November 7, 2025: Hyderabad is fast becoming the nerve center of leadership in India’s Global Capability Centres (GCCs), according to a new report by Quess Corp. The city, along with Bengaluru, now accounts for nearly 70% of all GCC leadership roles in the country, a clear signal of its growing strategic importance in the global enterprise landscape.
The report, titled India’s GCC-IT Talent Trends 2025: New Entrants Shaping India’s Capability Evolution, highlights Hyderabad’s standout performance, recording a 42% year-on-year growth in leadership requisitions. This surge is accompanied by a competitive talent premium of 6–8%, making Hyderabad not just a hub for talent, but a magnet for top-tier leadership roles.

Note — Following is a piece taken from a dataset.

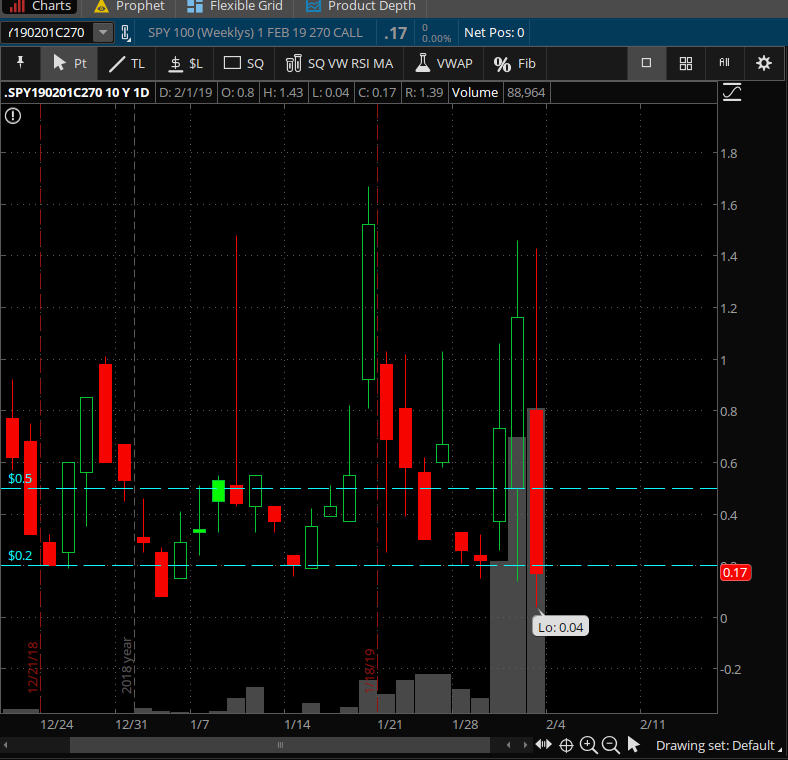
Task: Open the Product Depth tab
Action: click(x=361, y=6)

While Bengaluru continues to anchor the largest pool of tech talent, commanding a cost index 8–10% above the market average, Hyderabad is emerging as a high-growth alternative, especially for companies seeking agility and cost-efficiency without compromising on quality.
Hyderabad & Bengaluru Hold 70% of India’s GCC Leadership Roles
The report also maps out the evolving roles of other cities in India’s GCC ecosystem. Chennai has become the preferred location for finance, risk, and control-oriented work, boasting the highest retention rate among Tier I cities at 94%. Pune is strengthening its foothold in analytics and quality assurance, while Tier II cities like Kochi, Coimbatore, Ahmedabad, and Indore are being activated as secondary hubs once governance and stability are established.

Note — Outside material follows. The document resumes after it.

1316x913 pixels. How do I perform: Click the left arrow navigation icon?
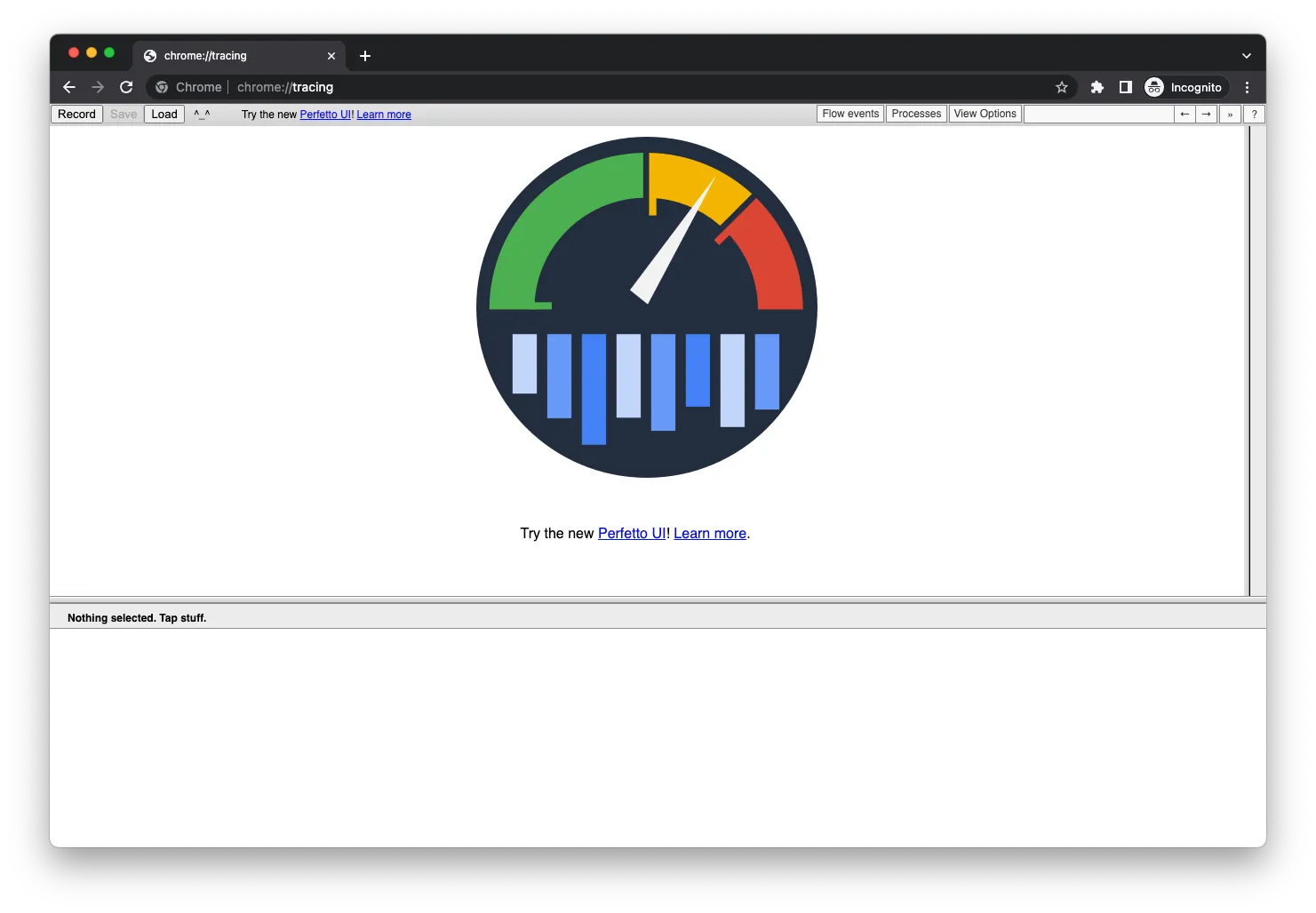[x=1184, y=114]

However, the talent boom comes with its own set of challenges. The report flags acute skill shortages in emerging tech areas. Roles in generative AI and LLM engineering show a 50% gap, while FinOps, Zero Trust security, Kubernetes, and Terraform skills face shortages ranging from 38% to 45%. These gaps are most visible in Hyderabad and Bengaluru, leading to slower project execution timelines.
Hyderabad Commands 6–8% Premium in GCC Talent Market
Hiring metrics are also shifting. The median time to fill critical roles now ranges from 90 to 120 days, with offer-to-join ratios hovering between 68–72%. These figures are no longer just HR statistics, they’re core design metrics for GCCs focused on efficiency and outcome-driven staffing.
“India’s GCC landscape has moved from capacity building to capability creation,” said Kapil Joshi, CEO of IT Staffing at Quess Corp. “Nearly half of new mandates now span AI, data, platform, cloud, and cybersecurity, as enterprises fund measurable outcomes, not headcount.”
With Hyderabad leading in growth and strategic hiring, the city is poised to play a defining role in India’s next wave of global capability evolution.